What you will do => Exactly the lines below from the one with "Given: Dismiss the" up to and including the one with "Task: Click the yellow pie chart cost icon" make up the answer, with nothing else added.
Start of Block
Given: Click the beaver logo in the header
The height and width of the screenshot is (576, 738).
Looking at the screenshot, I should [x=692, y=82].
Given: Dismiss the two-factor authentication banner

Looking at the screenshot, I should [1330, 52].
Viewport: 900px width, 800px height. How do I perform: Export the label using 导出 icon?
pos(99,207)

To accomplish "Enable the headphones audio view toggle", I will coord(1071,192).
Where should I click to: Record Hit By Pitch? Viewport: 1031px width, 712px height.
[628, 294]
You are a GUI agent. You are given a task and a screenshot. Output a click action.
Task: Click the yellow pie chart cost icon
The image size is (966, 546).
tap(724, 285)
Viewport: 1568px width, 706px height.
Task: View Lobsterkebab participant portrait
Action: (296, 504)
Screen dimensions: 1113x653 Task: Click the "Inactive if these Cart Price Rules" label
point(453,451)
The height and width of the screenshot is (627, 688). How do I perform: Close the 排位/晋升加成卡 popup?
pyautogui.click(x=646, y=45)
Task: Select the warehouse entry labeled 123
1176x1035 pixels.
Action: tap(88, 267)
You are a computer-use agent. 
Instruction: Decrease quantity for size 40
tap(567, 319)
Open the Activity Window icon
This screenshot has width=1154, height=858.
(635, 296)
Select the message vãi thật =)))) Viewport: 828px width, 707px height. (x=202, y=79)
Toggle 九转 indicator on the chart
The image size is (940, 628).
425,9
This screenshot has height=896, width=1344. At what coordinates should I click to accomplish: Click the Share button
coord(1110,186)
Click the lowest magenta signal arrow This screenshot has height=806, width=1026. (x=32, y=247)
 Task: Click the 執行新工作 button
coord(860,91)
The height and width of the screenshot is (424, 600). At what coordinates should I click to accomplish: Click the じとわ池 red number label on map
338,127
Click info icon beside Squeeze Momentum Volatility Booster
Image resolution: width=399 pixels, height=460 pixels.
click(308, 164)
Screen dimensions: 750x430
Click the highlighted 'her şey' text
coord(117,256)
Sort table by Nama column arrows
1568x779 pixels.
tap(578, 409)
End of Block
Answer space =>
Given: Dismiss the two-factor authentication banner

Looking at the screenshot, I should [1330, 52].
Viewport: 900px width, 800px height. How do I perform: Export the label using 导出 icon?
pos(99,207)

To accomplish "Enable the headphones audio view toggle", I will coord(1071,192).
Where should I click to: Record Hit By Pitch? Viewport: 1031px width, 712px height.
[628, 294]
You are a GUI agent. You are given a task and a screenshot. Output a click action.
Task: Click the yellow pie chart cost icon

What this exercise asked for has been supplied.